◆ Problem to work on
Every entry is to be returned unchanged, and no picture is to be included.
BEGIN Data records
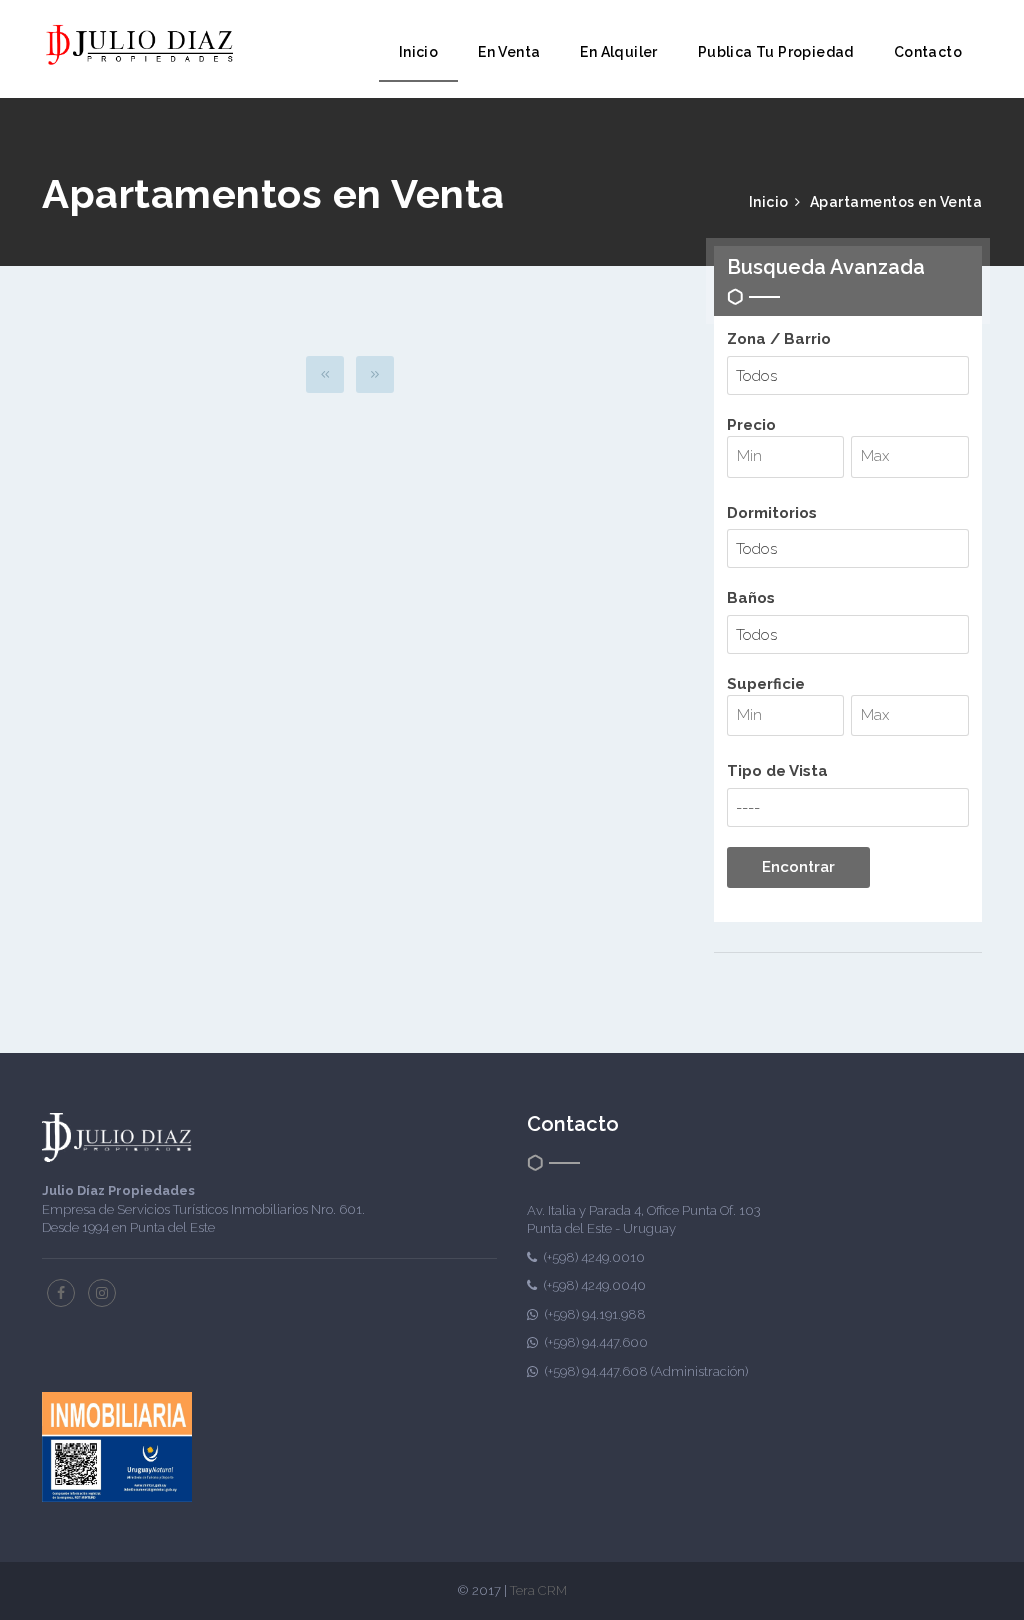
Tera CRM (538, 1590)
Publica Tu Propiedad (776, 52)
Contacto (928, 52)
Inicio (418, 52)
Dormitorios (772, 513)
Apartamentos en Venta (896, 202)
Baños (751, 598)
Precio (751, 425)
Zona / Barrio (779, 339)
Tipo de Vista (777, 771)
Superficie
END Data records
◆ Problem solution
Tera CRM (538, 1590)
Publica Tu Propiedad (776, 52)
Contacto (928, 52)
Inicio (418, 52)
Dormitorios (772, 513)
Apartamentos en Venta (896, 202)
Baños (751, 598)
Precio (751, 425)
Zona / Barrio (779, 339)
Tipo de Vista (777, 771)
Superficie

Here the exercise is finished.